Periodically review with the general counsel and, if applicable, the chief
compliance and risk officer, the chief audit executive, or other university
administrators any legal and regulatory matters that may materially impact
university programs, operations, or finances.
(e) Codes of conduct.
Periodically review with the chief compliance and risk officer, the chief audit
executive, or other university administrators, as applicable, the
university's conflict of interest, conflict of commitment, scholarly
misconduct, and ethical conduct policies and procedures for compliance with
applicable law and to ensure that such policies are current, easily accessible
and understandable, and widely communicated.
(f) Alerts. Periodically
review with university administrators the established procedures for the
receipt of information, anonymous or otherwise, the potential violation of
applicable laws and/or university conflict of interest and conflict of
commitment polices, and the process to investigate and address such issues, if
they were to occur.
(v) General. Perform such other functions as may be
required by law, the university of Akron board of trustees' bylaws, or the
university of Akron board of trustees.
(i) Reporting. The audit and compliance committee regularly
shall apprise the board of its activities and recommendations.

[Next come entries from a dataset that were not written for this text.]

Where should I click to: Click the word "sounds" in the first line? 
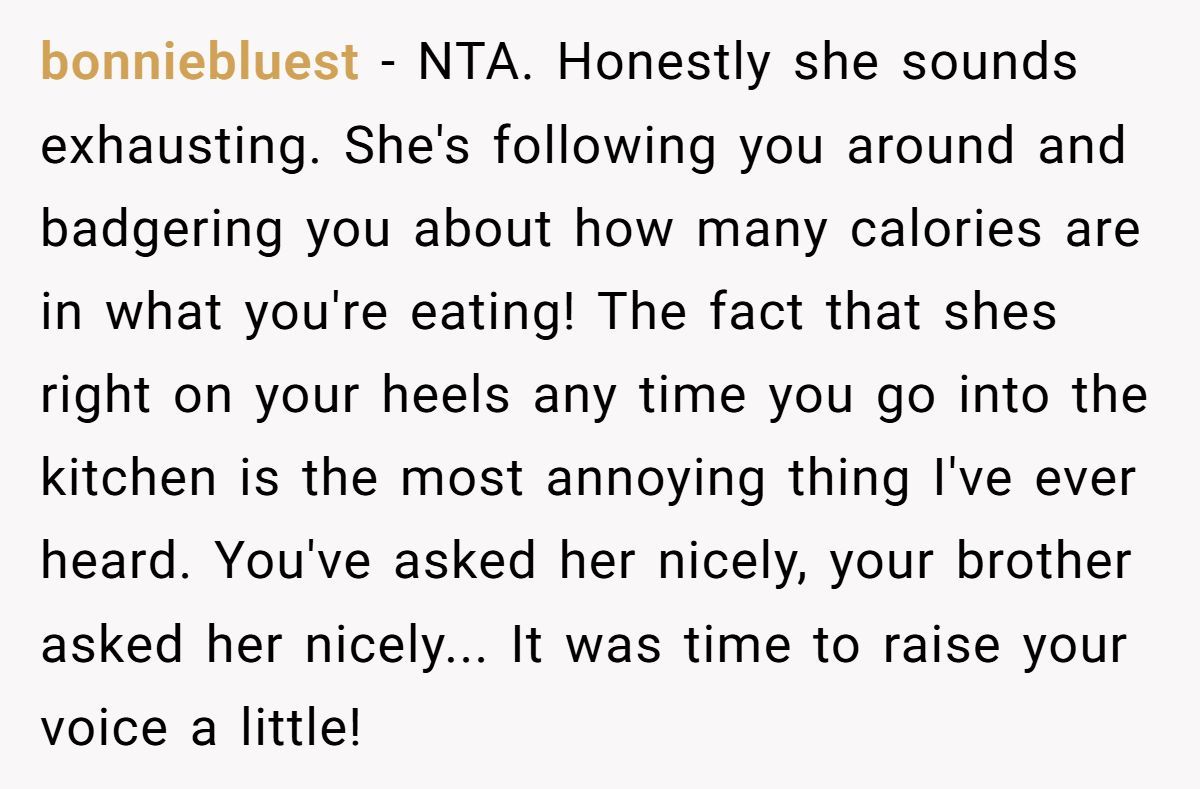pos(990,63)
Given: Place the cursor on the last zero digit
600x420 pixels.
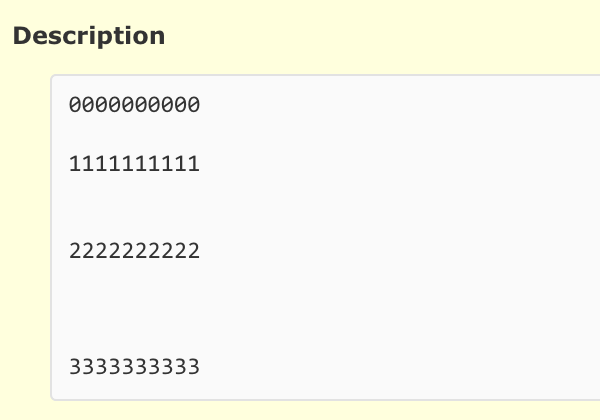Looking at the screenshot, I should tap(193, 104).
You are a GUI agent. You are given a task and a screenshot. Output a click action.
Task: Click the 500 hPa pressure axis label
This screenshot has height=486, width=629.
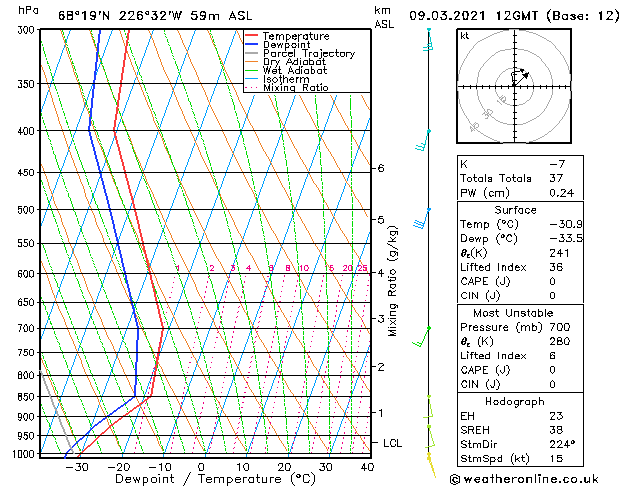(x=27, y=210)
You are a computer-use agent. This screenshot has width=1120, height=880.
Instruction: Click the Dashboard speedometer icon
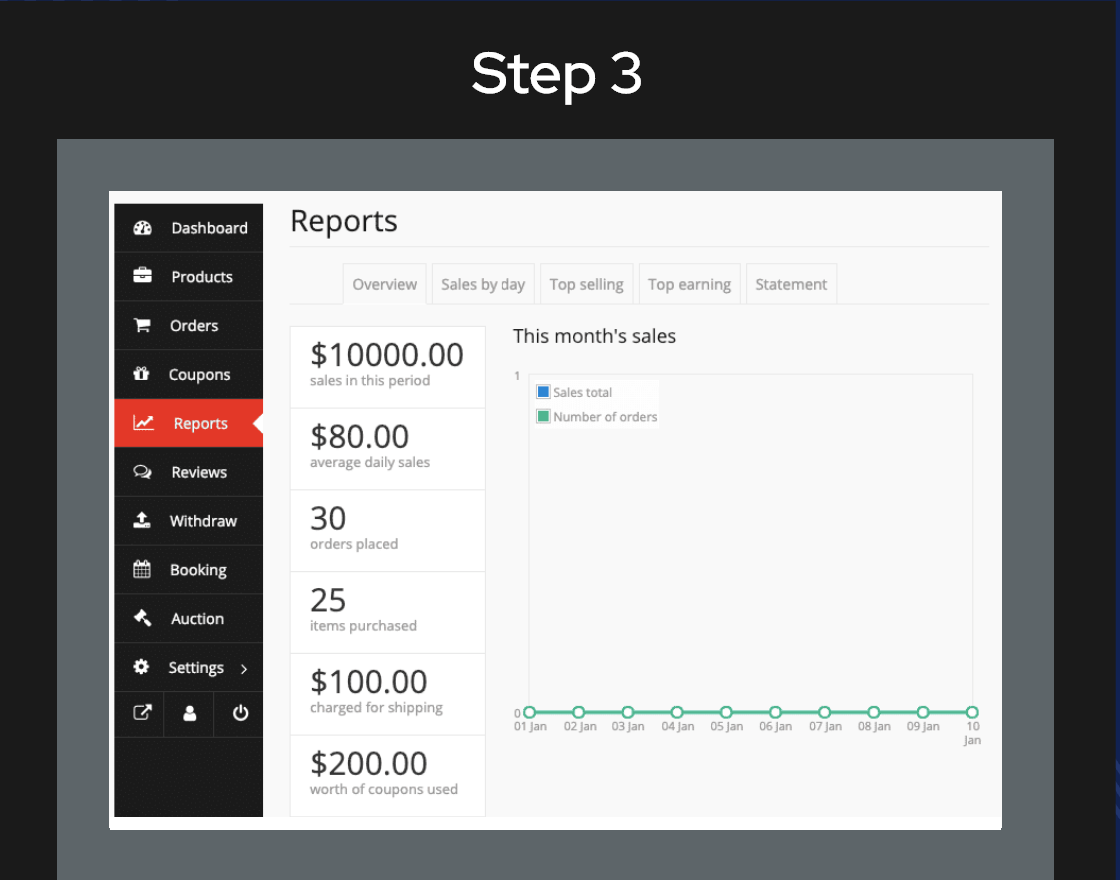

(6) The chairperson of the board and the
president of the university shall be ex-officio members of each standing
committee. Whereas the chairperson shall have power to vote, the president
shall be without power to vote. Questions involving assignments or duties of
committees of the board shall be decided by the chairperson.
(7) Between meetings of the board, the
board may request its standing committees to make recommendations within their
respective assigned areas of responsibility as they deem necessary and to
report any recommendations they make by virtue of this authority to the board
at a regular or special meeting for consideration by the board. Committees
shall not be empowered to act for the board; but committees may act or
recommend action, subject to approval or ratification by the board. It is the
purpose of this provision to establish that the board shall conduct its
business and take official action only at regular or special meetings of the
board as provided in these bylaws. Moreover, each individual committee shall
review periodically its charge and work with a view of keeping with best
practice.
(B) Special committees.
Special committees may be appointed by the
chairperson for such purposes as the board may, from time to time, authorize
and direct.
(C) Advisory committees.
Advisory committees may, from time to time, be
authorized by the board and appointed by the chairperson for permanent or
temporary service in a consultative or advisory capacity. Persons who are not
members of the board shall be eligible for membership thereon.